Back Cover

Plan for and manage an effective IT audit program using the in-depth information contained in this comprehensive resource. Written by experienced IT audit and security professionals, IT Auditing: Using Controls to Protect Information Assets covers the latest auditing tools alongside real-world examples, ready-to-use checklists, and valuable templates. Inside, you'll learn how to analyze Windows, UNIX, and Linux systems; secure databases; examine wireless networks and devices; and audit applications. Plus, you'll get up-to-date information on legal standards and practices, privacy and ethical issues, and the CobiT standard.

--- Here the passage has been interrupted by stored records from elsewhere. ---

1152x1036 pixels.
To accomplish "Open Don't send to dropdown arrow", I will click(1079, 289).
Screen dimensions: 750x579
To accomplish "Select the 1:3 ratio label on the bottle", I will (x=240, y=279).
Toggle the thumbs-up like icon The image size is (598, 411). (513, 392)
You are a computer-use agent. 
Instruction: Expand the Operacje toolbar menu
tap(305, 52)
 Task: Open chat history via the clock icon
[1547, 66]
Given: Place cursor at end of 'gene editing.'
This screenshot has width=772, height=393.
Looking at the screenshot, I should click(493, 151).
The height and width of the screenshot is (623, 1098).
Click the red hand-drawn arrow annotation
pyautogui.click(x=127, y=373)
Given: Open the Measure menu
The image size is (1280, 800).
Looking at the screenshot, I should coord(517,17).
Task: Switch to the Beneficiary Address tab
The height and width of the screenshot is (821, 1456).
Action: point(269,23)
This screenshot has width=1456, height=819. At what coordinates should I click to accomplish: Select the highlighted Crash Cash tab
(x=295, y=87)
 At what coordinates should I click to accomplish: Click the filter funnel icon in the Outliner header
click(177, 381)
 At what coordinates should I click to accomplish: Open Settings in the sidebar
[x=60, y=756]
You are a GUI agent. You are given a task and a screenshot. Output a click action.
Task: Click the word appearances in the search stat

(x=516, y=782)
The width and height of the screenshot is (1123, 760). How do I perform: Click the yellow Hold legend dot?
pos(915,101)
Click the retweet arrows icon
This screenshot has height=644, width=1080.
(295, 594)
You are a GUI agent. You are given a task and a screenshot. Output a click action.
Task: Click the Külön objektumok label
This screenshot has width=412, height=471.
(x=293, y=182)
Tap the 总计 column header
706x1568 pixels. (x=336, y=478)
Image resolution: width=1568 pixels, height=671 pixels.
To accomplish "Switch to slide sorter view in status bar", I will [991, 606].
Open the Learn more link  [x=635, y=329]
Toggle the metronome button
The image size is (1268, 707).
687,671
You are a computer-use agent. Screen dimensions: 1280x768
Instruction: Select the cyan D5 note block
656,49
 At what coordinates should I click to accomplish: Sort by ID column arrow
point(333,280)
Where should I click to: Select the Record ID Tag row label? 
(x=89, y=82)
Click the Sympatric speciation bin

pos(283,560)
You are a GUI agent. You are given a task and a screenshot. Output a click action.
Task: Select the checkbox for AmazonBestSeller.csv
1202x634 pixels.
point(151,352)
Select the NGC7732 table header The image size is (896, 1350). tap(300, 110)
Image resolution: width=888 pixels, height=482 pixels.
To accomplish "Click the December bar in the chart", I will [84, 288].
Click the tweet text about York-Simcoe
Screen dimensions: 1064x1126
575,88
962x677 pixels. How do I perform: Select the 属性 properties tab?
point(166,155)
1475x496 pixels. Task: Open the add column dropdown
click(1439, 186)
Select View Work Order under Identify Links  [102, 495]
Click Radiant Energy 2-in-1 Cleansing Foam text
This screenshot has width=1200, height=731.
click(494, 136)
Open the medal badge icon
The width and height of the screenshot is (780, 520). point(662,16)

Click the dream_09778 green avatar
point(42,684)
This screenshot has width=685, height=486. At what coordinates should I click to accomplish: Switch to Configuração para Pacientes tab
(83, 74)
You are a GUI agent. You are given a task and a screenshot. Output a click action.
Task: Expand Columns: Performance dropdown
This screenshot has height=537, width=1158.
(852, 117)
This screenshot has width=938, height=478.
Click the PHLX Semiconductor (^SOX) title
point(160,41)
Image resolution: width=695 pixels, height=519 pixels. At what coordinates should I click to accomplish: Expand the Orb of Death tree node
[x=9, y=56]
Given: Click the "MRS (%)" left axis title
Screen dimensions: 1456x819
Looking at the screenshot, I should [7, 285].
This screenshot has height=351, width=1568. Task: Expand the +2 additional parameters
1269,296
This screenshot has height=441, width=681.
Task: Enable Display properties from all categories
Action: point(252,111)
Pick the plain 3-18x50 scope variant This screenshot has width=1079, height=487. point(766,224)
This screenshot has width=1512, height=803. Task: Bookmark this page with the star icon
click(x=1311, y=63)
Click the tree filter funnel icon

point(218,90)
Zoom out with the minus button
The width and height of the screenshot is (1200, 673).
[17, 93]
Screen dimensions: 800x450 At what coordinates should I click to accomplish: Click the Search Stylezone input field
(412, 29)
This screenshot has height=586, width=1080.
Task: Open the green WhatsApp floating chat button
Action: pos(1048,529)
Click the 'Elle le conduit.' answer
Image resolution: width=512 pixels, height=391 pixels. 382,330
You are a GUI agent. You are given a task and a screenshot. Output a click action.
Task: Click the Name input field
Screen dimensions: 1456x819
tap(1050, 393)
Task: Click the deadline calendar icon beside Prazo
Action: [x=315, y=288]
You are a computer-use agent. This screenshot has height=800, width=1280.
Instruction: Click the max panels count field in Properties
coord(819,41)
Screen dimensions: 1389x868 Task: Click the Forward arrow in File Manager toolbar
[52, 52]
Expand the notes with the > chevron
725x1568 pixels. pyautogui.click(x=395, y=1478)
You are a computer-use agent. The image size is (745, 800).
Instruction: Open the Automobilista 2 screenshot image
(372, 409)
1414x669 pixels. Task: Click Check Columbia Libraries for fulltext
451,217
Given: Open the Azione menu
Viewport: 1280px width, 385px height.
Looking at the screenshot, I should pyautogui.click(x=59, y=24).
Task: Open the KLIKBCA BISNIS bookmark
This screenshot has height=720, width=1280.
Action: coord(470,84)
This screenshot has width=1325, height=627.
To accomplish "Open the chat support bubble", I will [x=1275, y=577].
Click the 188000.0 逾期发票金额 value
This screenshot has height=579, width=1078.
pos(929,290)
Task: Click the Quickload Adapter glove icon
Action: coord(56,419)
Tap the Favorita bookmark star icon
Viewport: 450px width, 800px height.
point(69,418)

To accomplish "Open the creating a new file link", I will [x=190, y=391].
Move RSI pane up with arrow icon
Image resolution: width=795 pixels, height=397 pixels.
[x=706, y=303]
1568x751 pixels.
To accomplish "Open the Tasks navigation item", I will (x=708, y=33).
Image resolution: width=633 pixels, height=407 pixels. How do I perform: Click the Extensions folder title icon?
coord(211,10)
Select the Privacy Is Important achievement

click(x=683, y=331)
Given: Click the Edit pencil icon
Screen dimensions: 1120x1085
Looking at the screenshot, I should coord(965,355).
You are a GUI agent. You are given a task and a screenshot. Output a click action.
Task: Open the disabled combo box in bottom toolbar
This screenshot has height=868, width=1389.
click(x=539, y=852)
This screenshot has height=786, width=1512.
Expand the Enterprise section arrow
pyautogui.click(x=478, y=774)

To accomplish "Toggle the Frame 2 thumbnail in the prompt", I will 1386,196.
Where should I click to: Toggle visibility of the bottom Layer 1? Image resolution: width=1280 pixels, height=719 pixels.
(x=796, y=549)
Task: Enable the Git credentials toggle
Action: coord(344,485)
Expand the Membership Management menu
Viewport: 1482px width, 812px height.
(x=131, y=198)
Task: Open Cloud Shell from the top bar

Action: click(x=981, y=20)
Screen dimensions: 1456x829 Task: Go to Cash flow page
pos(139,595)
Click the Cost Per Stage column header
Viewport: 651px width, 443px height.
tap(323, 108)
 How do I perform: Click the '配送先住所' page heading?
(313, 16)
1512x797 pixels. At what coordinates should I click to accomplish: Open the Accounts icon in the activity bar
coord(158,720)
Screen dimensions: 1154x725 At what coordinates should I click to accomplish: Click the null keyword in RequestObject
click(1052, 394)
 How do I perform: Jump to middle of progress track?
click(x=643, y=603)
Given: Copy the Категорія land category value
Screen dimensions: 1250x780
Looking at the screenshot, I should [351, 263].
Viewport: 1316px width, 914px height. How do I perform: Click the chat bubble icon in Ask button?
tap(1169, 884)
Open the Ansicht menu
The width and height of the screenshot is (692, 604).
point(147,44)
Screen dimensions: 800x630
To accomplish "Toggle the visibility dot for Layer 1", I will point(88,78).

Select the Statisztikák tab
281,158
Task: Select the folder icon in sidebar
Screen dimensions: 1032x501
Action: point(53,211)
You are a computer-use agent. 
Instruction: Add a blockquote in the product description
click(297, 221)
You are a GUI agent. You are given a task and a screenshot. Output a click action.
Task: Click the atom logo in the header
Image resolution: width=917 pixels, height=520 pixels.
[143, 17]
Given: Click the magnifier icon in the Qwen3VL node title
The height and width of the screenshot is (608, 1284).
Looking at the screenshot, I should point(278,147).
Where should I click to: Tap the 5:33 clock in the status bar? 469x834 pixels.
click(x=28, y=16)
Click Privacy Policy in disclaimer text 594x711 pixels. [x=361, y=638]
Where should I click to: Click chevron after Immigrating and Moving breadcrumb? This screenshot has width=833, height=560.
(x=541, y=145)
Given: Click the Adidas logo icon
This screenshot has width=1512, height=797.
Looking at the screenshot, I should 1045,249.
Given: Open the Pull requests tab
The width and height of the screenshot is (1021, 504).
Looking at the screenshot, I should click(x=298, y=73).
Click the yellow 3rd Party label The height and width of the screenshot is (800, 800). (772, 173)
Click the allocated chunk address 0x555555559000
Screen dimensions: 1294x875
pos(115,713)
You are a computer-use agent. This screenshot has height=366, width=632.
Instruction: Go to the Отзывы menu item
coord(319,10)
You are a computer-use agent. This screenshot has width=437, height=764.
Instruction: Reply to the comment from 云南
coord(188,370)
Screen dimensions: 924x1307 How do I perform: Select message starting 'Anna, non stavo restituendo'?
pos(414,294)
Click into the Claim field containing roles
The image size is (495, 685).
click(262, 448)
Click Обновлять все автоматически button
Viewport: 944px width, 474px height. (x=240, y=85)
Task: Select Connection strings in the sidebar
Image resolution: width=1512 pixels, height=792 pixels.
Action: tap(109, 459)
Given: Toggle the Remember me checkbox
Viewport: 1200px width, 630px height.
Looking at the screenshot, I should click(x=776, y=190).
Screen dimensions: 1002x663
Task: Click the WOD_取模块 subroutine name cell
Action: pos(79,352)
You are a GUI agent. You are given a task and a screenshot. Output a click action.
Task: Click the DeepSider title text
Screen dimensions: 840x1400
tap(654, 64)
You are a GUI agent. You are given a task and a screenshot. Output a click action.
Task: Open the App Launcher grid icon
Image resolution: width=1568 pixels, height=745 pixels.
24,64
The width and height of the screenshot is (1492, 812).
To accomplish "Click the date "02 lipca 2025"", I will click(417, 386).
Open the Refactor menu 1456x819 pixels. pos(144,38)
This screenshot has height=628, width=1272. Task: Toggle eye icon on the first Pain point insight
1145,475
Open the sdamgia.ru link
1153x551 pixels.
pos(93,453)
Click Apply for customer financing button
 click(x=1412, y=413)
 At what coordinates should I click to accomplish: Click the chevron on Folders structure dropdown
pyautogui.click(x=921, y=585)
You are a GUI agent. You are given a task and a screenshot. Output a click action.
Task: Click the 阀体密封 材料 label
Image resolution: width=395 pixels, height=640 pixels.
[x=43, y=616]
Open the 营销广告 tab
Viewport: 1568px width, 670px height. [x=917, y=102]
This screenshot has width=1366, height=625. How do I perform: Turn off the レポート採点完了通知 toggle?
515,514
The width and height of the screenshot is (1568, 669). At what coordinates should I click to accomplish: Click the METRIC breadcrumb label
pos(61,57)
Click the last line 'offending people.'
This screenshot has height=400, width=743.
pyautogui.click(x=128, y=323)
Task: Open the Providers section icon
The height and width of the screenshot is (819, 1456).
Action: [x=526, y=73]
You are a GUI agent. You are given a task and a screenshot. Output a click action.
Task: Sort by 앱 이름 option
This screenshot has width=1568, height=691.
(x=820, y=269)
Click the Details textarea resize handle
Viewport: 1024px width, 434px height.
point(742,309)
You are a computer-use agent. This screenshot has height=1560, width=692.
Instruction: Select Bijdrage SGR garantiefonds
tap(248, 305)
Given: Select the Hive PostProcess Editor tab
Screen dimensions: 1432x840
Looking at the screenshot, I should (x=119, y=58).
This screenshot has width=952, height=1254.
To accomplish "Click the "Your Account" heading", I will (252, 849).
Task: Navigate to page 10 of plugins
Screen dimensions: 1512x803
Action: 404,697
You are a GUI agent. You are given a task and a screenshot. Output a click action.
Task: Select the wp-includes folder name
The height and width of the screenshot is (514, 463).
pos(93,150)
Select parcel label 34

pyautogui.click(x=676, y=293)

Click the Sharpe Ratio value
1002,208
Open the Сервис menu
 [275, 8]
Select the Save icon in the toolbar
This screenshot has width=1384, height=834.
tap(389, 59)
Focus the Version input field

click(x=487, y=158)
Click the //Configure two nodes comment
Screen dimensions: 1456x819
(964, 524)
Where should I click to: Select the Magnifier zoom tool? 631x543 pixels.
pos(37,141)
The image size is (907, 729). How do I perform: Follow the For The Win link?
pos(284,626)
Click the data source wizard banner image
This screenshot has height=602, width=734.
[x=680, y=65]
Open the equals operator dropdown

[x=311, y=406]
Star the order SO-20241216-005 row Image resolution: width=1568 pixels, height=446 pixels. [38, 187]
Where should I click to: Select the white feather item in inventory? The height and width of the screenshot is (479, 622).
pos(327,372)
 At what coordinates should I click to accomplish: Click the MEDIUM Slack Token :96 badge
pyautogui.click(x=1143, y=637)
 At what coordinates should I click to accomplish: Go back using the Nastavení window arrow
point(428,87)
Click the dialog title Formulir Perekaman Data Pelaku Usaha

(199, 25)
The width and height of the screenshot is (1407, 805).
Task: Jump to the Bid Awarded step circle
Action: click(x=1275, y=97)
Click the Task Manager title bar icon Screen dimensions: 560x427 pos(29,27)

Build and maintain an IT audit function with maximum effectiveness and value

• Implement best practice IT audit processes and controls
• Analyze UNIX-, Linux-, and Windows-based operating systems
• Audit network routers, switches, firewalls, WLANs, and mobile devices
• Evaluate entity-level controls, data centers, and disaster recovery plans
• Examine Web servers, platforms, and applications for vulnerabilities
• Review databases for critical controls
• Use the COSO, CobiT, ITIL, ISO, and NSA INFOSEC methodologies
• Implement sound risk analysis and risk management practices
• Drill down into applications to find potential control weaknesses

About the Authors

Chris Davis, CISA, CISSP, leverages his experience auditing IT systems for Texas Instruments. Mr. Davis has trained and presented in information security, advanced computer forensic analysis, and hardware security design. He actively teaches auditing and certification curriculum for Southern Methodist University and is the author and contributor to several books and publications. His contributions include projects and presentations for SANS, Gartner, Harvard, BlackHat, and 3GSM. He has enjoyed positions at Texas Instruments, Austin Microsoft Technology Center, and Cisco Systems. He holds a bachelor's degree in nuclear engineering technologies from Thomas Edison, and a master's in business from the University of Texas at Austin. Chris was a U.S. Navy submariner, and served on the deep dive Submarine NR-1 and the ballistic missile OHIO class USS Nebraska, SSBN 739, Blue Crew.

Mike Schiller, CISA, has 14 years of experience in the IT audit field, most recently as the worldwide IT audit manager at Texas Instruments(TI). Prior to that, Mike served as the IT audit manager at The Sabre Group, where he served as the company's first-ever IT audit manager, creating the IT audit function, team, and processes from the ground up. Mike also has several years of experience as a senior IT auditor, programmer/analyst, and manager of IT support teams. He is involved in multiple industry IT audit organizations and has been a presenter at IT conferences such as ASUG. In addition to his years of experience in corporate management, Mike is also heavily involved in leadership at his church, Richardson East Church of Christ. He has a bachelor's degree in business analysis from Texas A&M University.

Kevin Wheeler, CISA, CISSP, NSA IAM/IEM, is the founder and CEO of InfoDefense, an information security consultancy. Mr. Wheeler's project and employment portfolio includes organizations such as Bank of America, EDS, McAfee, Southern Methodist University and the State of Texas. He has performed information security audits and assessments as well as information security design, computer incident response, business continuity planning, and IT security training for both government and commercial entities in the financial services, healthcare, and IT services industries. He holds a bachelor of business administration degree from Baylor University and is an active member of ISSA, ISACA, Infragard, the North Texas Electronic Crimes Task Force, and Greater Dallas Chamber of Commerce.